Work to complete:
Set down the full listing exactly, character for character.

Data for this task:
=====

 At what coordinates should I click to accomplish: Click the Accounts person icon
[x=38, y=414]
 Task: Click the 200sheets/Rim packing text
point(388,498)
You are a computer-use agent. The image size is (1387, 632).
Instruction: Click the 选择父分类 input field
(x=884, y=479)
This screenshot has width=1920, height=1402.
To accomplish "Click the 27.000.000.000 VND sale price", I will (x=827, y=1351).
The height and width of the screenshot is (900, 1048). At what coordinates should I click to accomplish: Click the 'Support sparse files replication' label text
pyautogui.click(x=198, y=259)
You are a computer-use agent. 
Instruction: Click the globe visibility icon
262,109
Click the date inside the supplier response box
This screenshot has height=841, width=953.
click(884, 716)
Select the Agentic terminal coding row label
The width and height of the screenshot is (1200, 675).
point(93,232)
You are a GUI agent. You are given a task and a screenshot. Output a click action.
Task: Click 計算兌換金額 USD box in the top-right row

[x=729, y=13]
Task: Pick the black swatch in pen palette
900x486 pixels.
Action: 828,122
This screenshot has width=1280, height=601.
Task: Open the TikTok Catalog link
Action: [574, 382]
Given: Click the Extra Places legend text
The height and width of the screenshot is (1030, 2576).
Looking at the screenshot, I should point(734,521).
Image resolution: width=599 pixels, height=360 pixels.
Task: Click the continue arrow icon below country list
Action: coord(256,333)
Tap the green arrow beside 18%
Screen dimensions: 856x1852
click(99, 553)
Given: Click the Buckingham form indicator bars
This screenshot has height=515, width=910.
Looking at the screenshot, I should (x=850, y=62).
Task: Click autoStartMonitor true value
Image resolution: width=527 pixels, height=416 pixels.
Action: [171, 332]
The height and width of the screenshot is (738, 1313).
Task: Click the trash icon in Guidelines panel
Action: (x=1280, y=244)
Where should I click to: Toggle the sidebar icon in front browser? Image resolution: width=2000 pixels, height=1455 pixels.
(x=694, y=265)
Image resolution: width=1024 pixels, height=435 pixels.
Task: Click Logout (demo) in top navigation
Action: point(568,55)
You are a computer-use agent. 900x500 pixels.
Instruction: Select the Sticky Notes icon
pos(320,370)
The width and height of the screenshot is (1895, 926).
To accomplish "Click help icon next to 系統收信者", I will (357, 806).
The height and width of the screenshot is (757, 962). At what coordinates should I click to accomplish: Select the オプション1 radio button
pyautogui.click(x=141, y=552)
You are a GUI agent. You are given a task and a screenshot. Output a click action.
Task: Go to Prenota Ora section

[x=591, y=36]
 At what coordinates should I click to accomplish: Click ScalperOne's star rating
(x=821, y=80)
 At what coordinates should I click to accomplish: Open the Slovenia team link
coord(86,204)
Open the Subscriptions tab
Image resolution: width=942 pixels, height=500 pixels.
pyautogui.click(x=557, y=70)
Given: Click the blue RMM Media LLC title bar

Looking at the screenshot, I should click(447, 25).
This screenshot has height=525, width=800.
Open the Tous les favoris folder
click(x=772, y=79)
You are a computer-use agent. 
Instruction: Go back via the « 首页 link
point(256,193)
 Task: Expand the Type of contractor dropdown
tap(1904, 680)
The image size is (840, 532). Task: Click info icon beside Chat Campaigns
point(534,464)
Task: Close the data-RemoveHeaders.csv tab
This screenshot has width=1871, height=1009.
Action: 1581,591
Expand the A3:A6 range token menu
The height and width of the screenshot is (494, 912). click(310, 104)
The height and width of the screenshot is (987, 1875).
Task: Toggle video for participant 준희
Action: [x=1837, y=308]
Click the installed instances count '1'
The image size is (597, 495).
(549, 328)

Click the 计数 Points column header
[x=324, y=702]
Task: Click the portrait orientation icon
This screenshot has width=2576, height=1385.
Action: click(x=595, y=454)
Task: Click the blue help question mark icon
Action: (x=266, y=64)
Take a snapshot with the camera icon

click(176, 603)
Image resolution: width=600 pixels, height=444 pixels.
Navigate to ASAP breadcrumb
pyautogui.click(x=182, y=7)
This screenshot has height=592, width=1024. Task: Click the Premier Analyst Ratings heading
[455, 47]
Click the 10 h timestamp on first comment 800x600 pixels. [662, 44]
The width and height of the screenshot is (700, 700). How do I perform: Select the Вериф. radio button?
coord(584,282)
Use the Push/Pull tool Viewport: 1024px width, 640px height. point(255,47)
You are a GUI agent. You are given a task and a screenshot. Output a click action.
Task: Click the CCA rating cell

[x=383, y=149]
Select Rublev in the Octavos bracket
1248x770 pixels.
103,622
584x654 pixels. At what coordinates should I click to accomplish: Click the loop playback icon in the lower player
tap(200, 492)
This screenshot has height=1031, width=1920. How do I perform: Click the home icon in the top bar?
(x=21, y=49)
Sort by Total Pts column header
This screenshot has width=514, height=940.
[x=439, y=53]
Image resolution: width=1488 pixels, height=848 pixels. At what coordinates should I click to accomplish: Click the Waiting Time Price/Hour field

=====

Solution for this problem:
 At what coordinates should I click to accomplish: Click the Accounts person icon
[x=38, y=414]
 Task: Click the 200sheets/Rim packing text
point(388,498)
You are a computer-use agent. The image size is (1387, 632).
Instruction: Click the 选择父分类 input field
(x=884, y=479)
This screenshot has width=1920, height=1402.
To accomplish "Click the 27.000.000.000 VND sale price", I will (x=827, y=1351).
The height and width of the screenshot is (900, 1048). At what coordinates should I click to accomplish: Click the 'Support sparse files replication' label text
pyautogui.click(x=198, y=259)
You are a computer-use agent. 
Instruction: Click the globe visibility icon
262,109
Click the date inside the supplier response box
This screenshot has height=841, width=953.
click(884, 716)
Select the Agentic terminal coding row label
The width and height of the screenshot is (1200, 675).
point(93,232)
You are a GUI agent. You are given a task and a screenshot. Output a click action.
Task: Click 計算兌換金額 USD box in the top-right row

[x=729, y=13]
Task: Pick the black swatch in pen palette
900x486 pixels.
Action: 828,122
This screenshot has width=1280, height=601.
Task: Open the TikTok Catalog link
Action: [574, 382]
Given: Click the Extra Places legend text
The height and width of the screenshot is (1030, 2576).
Looking at the screenshot, I should point(734,521).
Image resolution: width=599 pixels, height=360 pixels.
Task: Click the continue arrow icon below country list
Action: coord(256,333)
Tap the green arrow beside 18%
Screen dimensions: 856x1852
click(99, 553)
Given: Click the Buckingham form indicator bars
This screenshot has height=515, width=910.
Looking at the screenshot, I should (x=850, y=62).
Task: Click autoStartMonitor true value
Image resolution: width=527 pixels, height=416 pixels.
Action: [171, 332]
The height and width of the screenshot is (738, 1313).
Task: Click the trash icon in Guidelines panel
Action: (x=1280, y=244)
Where should I click to: Toggle the sidebar icon in front browser? Image resolution: width=2000 pixels, height=1455 pixels.
(x=694, y=265)
Image resolution: width=1024 pixels, height=435 pixels.
Task: Click Logout (demo) in top navigation
Action: point(568,55)
You are a computer-use agent. 900x500 pixels.
Instruction: Select the Sticky Notes icon
pos(320,370)
The width and height of the screenshot is (1895, 926).
To accomplish "Click help icon next to 系統收信者", I will (357, 806).
The height and width of the screenshot is (757, 962). At what coordinates should I click to accomplish: Select the オプション1 radio button
pyautogui.click(x=141, y=552)
You are a GUI agent. You are given a task and a screenshot. Output a click action.
Task: Go to Prenota Ora section

[x=591, y=36]
 At what coordinates should I click to accomplish: Click ScalperOne's star rating
(x=821, y=80)
 At what coordinates should I click to accomplish: Open the Slovenia team link
coord(86,204)
Open the Subscriptions tab
Image resolution: width=942 pixels, height=500 pixels.
pyautogui.click(x=557, y=70)
Given: Click the blue RMM Media LLC title bar

Looking at the screenshot, I should click(447, 25).
This screenshot has height=525, width=800.
Open the Tous les favoris folder
click(x=772, y=79)
You are a computer-use agent. 
Instruction: Go back via the « 首页 link
point(256,193)
 Task: Expand the Type of contractor dropdown
tap(1904, 680)
The image size is (840, 532). Task: Click info icon beside Chat Campaigns
point(534,464)
Task: Close the data-RemoveHeaders.csv tab
This screenshot has width=1871, height=1009.
Action: 1581,591
Expand the A3:A6 range token menu
The height and width of the screenshot is (494, 912). click(310, 104)
The height and width of the screenshot is (987, 1875).
Task: Toggle video for participant 준희
Action: [x=1837, y=308]
Click the installed instances count '1'
The image size is (597, 495).
(549, 328)

Click the 计数 Points column header
[x=324, y=702]
Task: Click the portrait orientation icon
This screenshot has width=2576, height=1385.
Action: click(x=595, y=454)
Task: Click the blue help question mark icon
Action: (x=266, y=64)
Take a snapshot with the camera icon

click(176, 603)
Image resolution: width=600 pixels, height=444 pixels.
Navigate to ASAP breadcrumb
pyautogui.click(x=182, y=7)
This screenshot has height=592, width=1024. Task: Click the Premier Analyst Ratings heading
[455, 47]
Click the 10 h timestamp on first comment 800x600 pixels. [662, 44]
The width and height of the screenshot is (700, 700). How do I perform: Select the Вериф. radio button?
coord(584,282)
Use the Push/Pull tool Viewport: 1024px width, 640px height. point(255,47)
You are a GUI agent. You are given a task and a screenshot. Output a click action.
Task: Click the CCA rating cell

[x=383, y=149]
Select Rublev in the Octavos bracket
1248x770 pixels.
103,622
584x654 pixels. At what coordinates should I click to accomplish: Click the loop playback icon in the lower player
tap(200, 492)
This screenshot has height=1031, width=1920. How do I perform: Click the home icon in the top bar?
(x=21, y=49)
Sort by Total Pts column header
This screenshot has width=514, height=940.
[x=439, y=53]
Image resolution: width=1488 pixels, height=848 pixels. At what coordinates should I click to accomplish: Click the Waiting Time Price/Hour field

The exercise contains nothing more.